By Bonnie Burns, Head of Geospatial Resources, Harvard Map Collection


The Harvard Map Collection has had many homes since its founding almost 200 years ago. The Map Room has previously been housed in Widener and Lamont before relocating to Pusey, where it has remained since the building opened in 1976. Even with this extended tenure, the Harvard Map Collection can often seem like a hidden treasure on campus—leading many departing seniors to lament, "If only I'd found this sooner!"

The Map Collection is home to around a half a million maps, 10,000 atlases, and many terabytes of digital data; the staff provide expert assistance on all questions both geospatial and cartographic. Patrons from Harvard and elsewhere can access this wealth of historic and modern maps from around the world and beyond, including astronomical charts and maps of the moon. Harvard researchers use geographic information systems and the help of the library's digital cartographer to examine the relationships between events based on location. Working with librarians in the Government Documents group, Map Collection staff locate and combine different kinds of data into new maps or visualizations. The Map Collection is also home to a large-format scanner and a plotter, which allows for printing hard-copy reproductions of some materials.

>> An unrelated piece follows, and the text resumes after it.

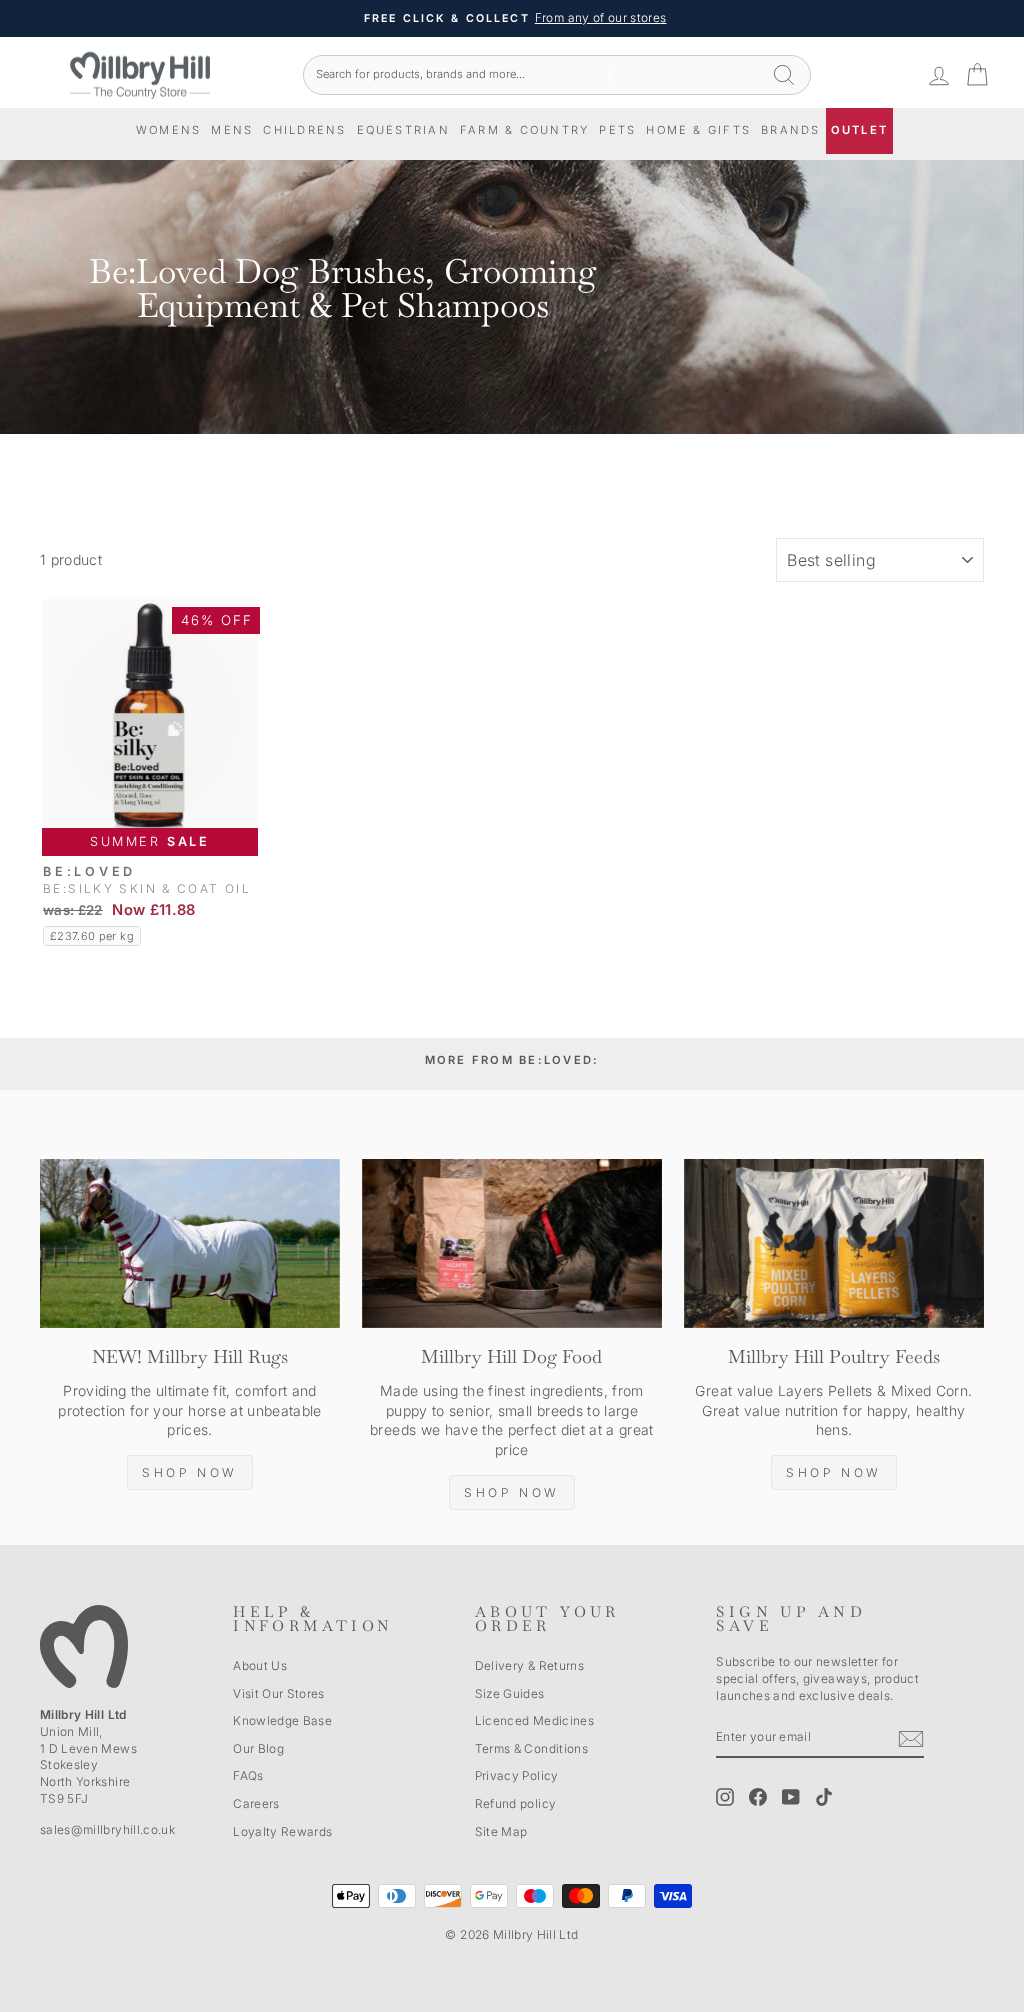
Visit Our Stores (279, 1693)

One important goal is to find ways to apply mapping technology to the paper collection and make those antiquarian treasures available to researchers using digital humanities applications. The latest online project from the Map Collection and the Media Services group showcases this mission well. The Sea Atlas Explorer displays plates from early atlases used for navigation in a modern web mapping environment. Users can add the historic charts to a map of the world and examine how different parts of the world were shown. The site shows how early cartographers borrowed from each other, as mistakes and corrections are repeated from one atlas to another.

As the new unified service model in Lamont rolls out this September, the Map Collection will be providing orientation to all Lamont staff members about the services provided and how to help patrons find materials. This increased awareness of the Map Collection and how to use it will help students find and use these resources when they need them most.

Article written by Bonnie Burns, Head of Geospatial Resources, Harvard Map Collection.
Article published on March 30, 2016.